Prior Idiot CMO Phenomenon

Prior Idiot CMO Phenomenon

There’s a phenomenon I’ve noticed that happens when a new marketing team hire joins, or a new agency is hired, or a consultant is brought in. Universally, the person that was doing the job before you was a complete and utter idiot.

They had no idea what they were doing. They made baffling decisions that seemingly undermined the company and the marketing mission. They spent way too much money, didn’t achieve anything, and left things worse than when they showed up.

Only, they weren’t idiots. Or at least not all of them are.

See, I’ve been quite guilty of this myself in the past.

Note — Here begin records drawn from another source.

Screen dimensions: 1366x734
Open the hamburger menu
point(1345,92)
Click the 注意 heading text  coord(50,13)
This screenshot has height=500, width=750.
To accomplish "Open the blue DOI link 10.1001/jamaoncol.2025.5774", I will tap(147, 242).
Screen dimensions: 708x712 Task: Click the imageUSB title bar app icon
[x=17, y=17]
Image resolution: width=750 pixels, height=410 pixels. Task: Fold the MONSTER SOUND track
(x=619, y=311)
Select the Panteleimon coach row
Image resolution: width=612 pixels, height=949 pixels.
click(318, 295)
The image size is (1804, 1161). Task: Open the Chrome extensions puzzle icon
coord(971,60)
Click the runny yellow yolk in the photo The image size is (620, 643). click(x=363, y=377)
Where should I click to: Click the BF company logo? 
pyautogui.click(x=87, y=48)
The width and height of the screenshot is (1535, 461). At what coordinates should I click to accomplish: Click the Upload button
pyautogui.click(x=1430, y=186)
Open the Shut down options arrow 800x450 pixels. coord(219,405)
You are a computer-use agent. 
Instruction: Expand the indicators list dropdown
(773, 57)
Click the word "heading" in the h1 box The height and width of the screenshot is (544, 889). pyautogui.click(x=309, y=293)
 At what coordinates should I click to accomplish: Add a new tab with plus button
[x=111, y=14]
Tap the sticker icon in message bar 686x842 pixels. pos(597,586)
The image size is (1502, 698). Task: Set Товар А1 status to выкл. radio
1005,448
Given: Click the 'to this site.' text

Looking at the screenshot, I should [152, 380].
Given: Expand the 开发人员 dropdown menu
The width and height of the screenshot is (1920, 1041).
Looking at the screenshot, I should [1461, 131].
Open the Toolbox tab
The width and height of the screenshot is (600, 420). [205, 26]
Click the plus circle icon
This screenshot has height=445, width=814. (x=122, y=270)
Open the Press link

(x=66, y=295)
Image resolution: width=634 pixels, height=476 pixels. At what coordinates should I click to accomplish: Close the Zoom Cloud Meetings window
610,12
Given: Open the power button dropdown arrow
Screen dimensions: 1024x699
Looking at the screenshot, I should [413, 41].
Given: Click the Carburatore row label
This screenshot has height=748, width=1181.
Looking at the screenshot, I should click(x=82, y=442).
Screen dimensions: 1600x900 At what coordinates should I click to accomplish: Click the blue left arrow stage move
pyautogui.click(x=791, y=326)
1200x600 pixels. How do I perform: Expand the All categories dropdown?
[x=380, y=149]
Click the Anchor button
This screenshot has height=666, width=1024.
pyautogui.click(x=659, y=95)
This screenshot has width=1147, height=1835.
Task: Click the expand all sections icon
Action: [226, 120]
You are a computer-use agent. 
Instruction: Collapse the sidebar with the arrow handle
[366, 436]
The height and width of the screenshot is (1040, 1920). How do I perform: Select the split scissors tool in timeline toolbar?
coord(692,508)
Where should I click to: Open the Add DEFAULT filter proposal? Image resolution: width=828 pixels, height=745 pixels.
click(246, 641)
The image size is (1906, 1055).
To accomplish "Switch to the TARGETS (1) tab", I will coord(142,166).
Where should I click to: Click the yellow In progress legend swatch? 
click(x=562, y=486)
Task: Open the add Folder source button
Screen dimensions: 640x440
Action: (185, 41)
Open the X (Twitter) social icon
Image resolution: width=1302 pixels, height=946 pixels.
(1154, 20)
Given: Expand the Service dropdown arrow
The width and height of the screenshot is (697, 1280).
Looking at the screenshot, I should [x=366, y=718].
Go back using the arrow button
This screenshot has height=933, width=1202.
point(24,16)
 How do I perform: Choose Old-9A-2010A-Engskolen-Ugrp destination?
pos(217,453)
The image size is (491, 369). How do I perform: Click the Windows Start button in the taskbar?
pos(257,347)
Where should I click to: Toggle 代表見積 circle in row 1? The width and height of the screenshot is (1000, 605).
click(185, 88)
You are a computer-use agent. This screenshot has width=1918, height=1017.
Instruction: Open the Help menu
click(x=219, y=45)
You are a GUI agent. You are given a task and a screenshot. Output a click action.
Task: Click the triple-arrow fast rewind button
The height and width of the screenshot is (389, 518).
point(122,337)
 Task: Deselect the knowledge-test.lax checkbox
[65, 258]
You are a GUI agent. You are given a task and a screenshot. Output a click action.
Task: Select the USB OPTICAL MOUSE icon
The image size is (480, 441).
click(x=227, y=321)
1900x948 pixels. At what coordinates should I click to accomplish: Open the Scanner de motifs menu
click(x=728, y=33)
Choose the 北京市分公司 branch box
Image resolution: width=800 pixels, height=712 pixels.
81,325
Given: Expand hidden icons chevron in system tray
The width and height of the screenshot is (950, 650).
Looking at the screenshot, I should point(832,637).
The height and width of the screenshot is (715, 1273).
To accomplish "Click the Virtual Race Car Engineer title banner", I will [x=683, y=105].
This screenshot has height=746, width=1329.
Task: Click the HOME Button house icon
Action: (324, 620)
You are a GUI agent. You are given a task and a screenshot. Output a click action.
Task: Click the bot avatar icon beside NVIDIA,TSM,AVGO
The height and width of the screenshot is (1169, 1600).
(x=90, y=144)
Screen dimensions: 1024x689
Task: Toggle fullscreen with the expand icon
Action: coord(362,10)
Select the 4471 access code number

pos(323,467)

I’d rush in with my cavalier attitude, completely ignoring all context, declaring everything dumb, and I set to work building my vision, and only my specific vision, of what right looks like. I implement a perfect and flawless plan and everything becomes sunshine and rainbows. I save the day and am a hero. Everyone loves me. Albert Einstein gives me $100 while everyone claps.

In reality, what actually ends up happening, is I don’t understand the company dynamics all that well, I’m arrogant about my knowledge of the market, I get tunnel vision on my own way of doing things, I don’t take into account all the stake holders, I fail to realize that just because something worked somewhere else doesn’t mean it’s a fit here, and I get frustrated and sloppy.

The result? I make a series of seemingly baffling decisions that undermine the company, the marketing mission, and leave things worse than when I was originally brought in.

Sound familiar?

Look, we all do it. Most of us, I believe, pride ourselves on our abilities and genuinely want to deliver a win to the people we’re working with. It comes from a good place, but is tinged with just enough arrogance and ignorance to make things a disaster.

Here’s what you should do instead.

Go in and say nothing. Ask a ton of questions to all the stakeholders. Understand the company dynamic. Spend more time than you think you need on customer empathy. Understand not just the stated mission, but the real mission of the company. Learn what has been done and why it’s been done that way.

Then, and only then, start slowly changing things towards your new vision, the vision that’s inclusive and actually tailor made for the company and their customers. Introduce things one by one. Listen to what people think. Bridge the gap between your knowledge and best practices with what the present reality is for the company. Use data to make decisions and test in a thoughtful and deliberate way.

I promise you things will go much better, and not just for the marketing outcomes, but for the relationships as well. Don’t be the next prior idiot CMO.